- [Exercise directions]:
Please copy out the entries word for word, from the very beginning up to and including the line that contains "pos(52,485)". Leave the pictures out of your answer.

Rows taken from a screen grounding dataset
______________________________

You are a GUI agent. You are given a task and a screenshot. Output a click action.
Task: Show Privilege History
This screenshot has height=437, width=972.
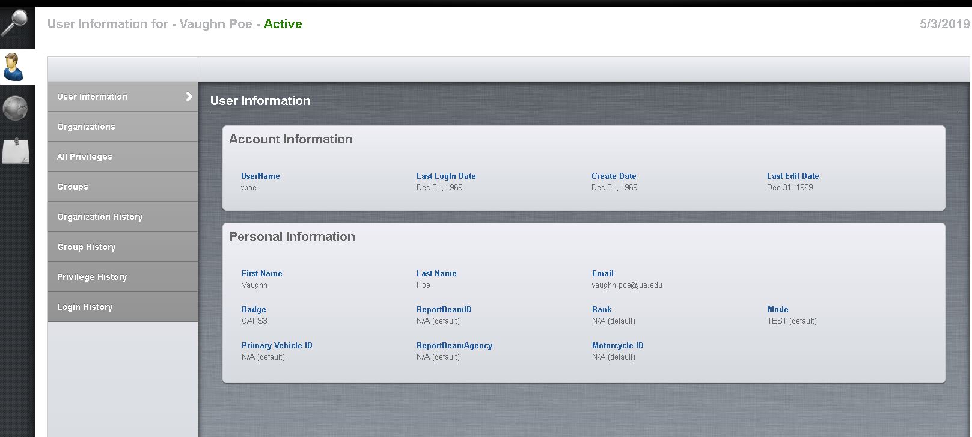coord(92,277)
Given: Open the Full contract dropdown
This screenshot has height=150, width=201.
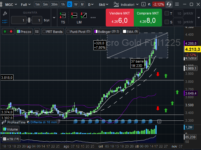Looking at the screenshot, I should pyautogui.click(x=25, y=5).
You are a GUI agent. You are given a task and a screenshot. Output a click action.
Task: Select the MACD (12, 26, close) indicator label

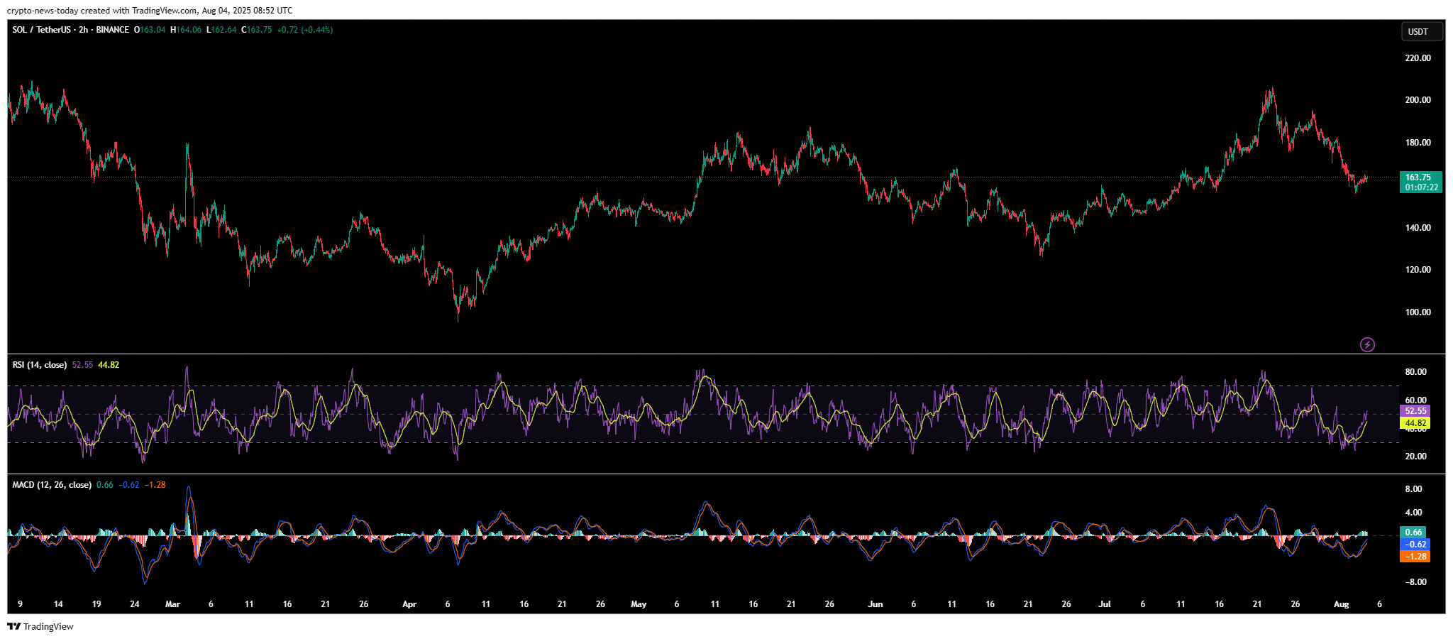pos(52,485)
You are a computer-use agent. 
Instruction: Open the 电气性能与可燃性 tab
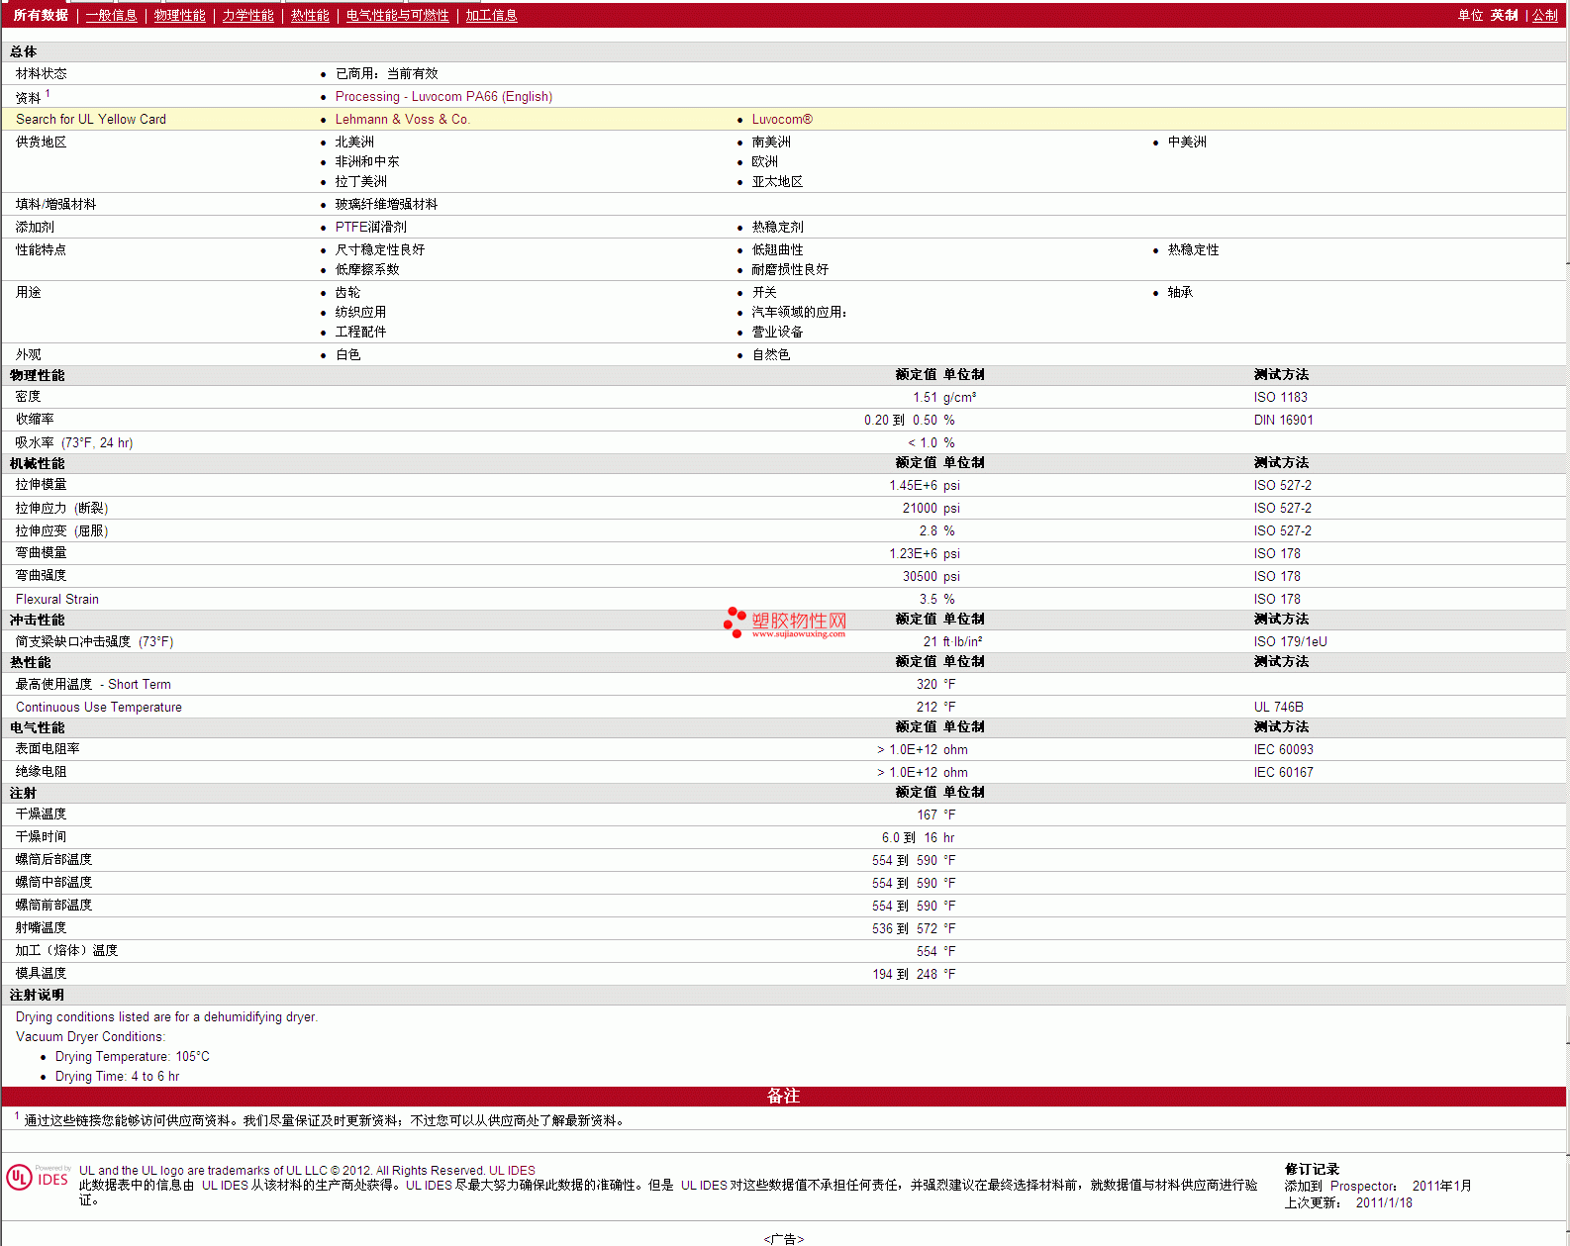point(397,16)
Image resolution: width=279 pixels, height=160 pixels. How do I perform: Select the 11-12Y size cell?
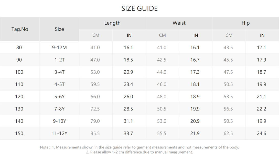pos(59,133)
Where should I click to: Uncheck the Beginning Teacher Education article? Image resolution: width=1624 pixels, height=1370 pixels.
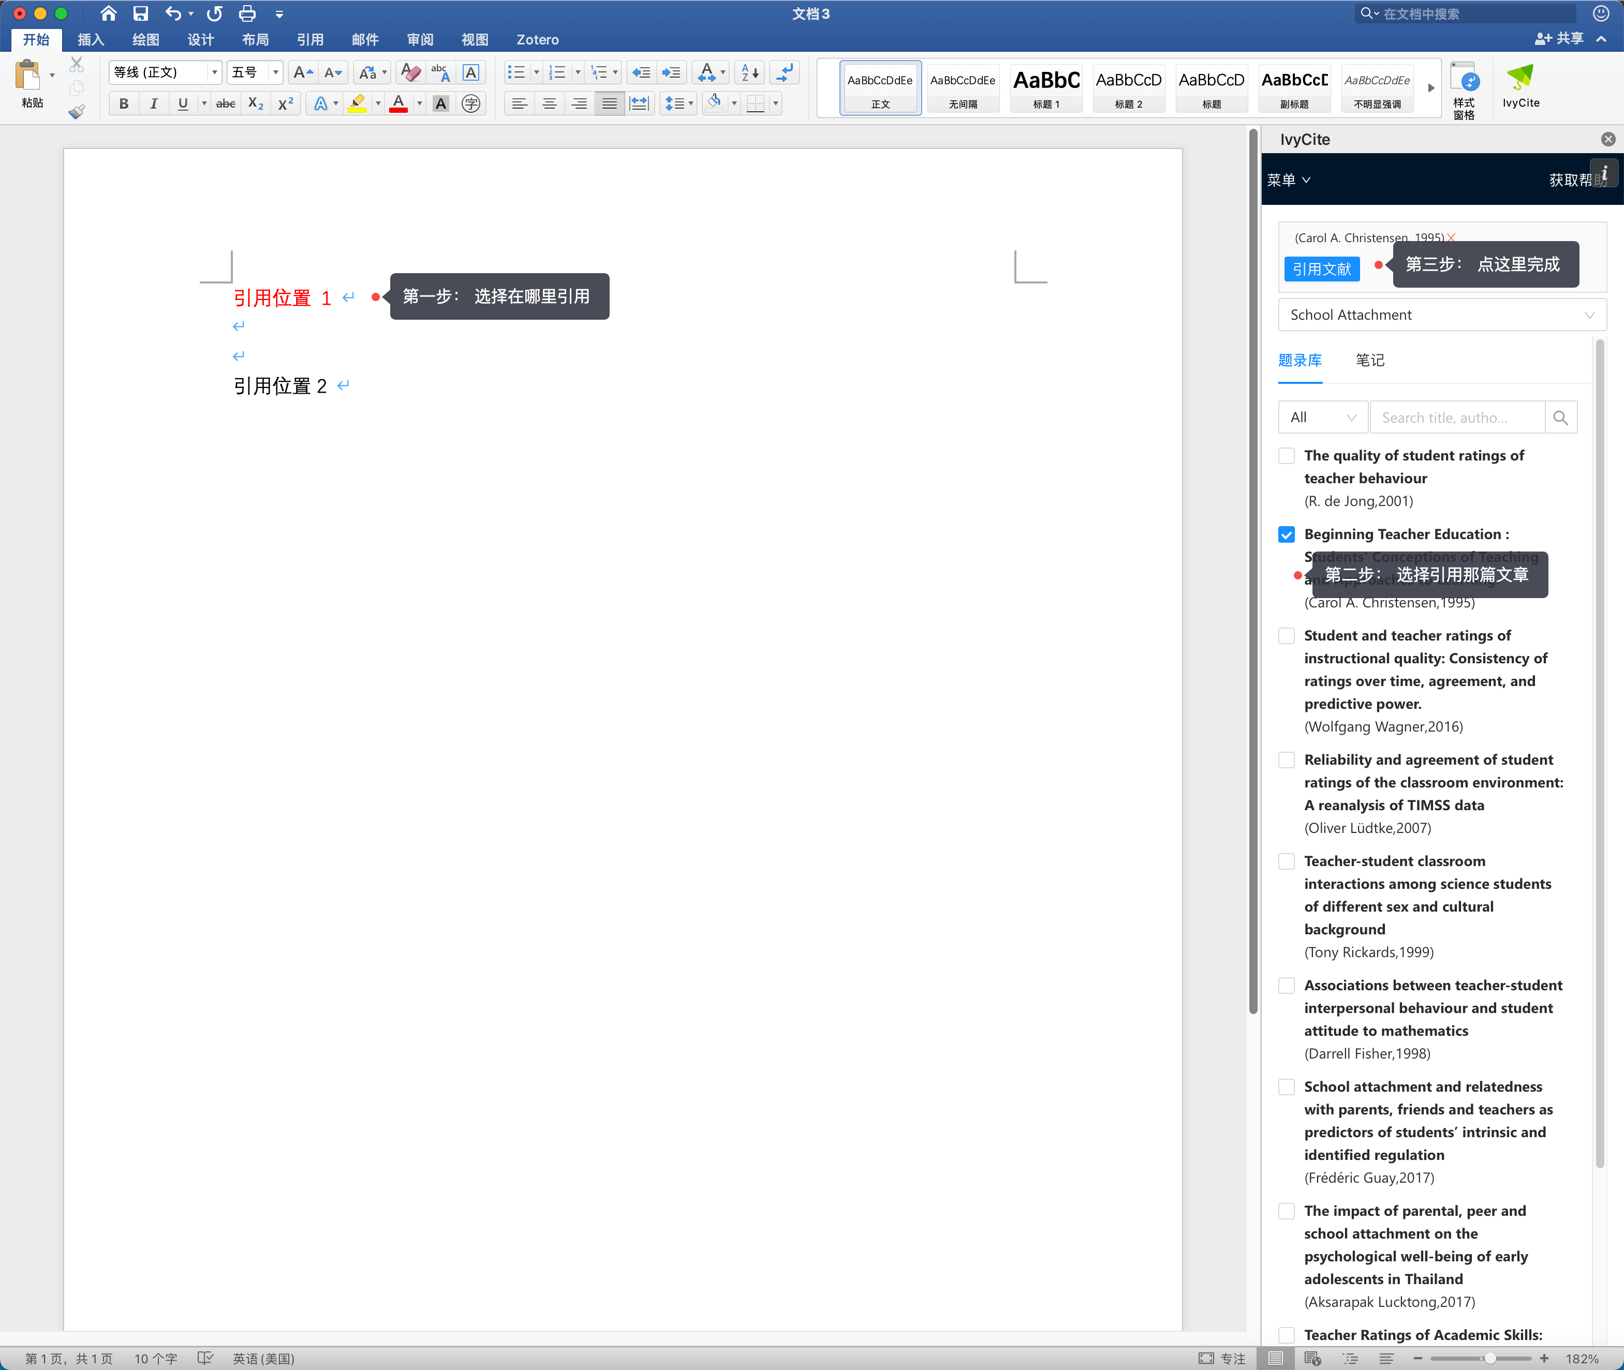click(1286, 534)
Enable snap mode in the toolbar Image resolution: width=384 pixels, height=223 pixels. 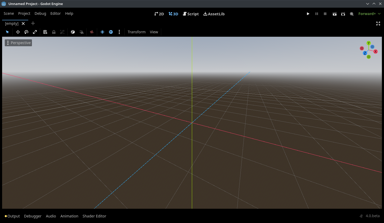point(81,32)
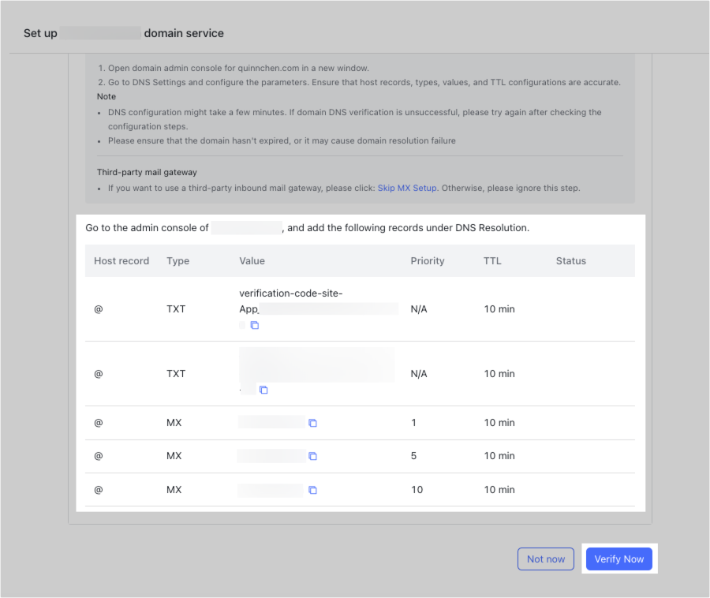Image resolution: width=710 pixels, height=598 pixels.
Task: Select the @ host record of first MX row
Action: pos(97,423)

______________________________

- [Solution to the exercise]:
You are a GUI agent. You are given a task and a screenshot. Output a click action.
Task: Show Privilege History
This screenshot has height=437, width=972.
coord(92,277)
Given: Open the Full contract dropdown
This screenshot has height=150, width=201.
Looking at the screenshot, I should pyautogui.click(x=25, y=5).
You are a GUI agent. You are given a task and a screenshot. Output a click action.
Task: Select the MACD (12, 26, close) indicator label

pos(52,485)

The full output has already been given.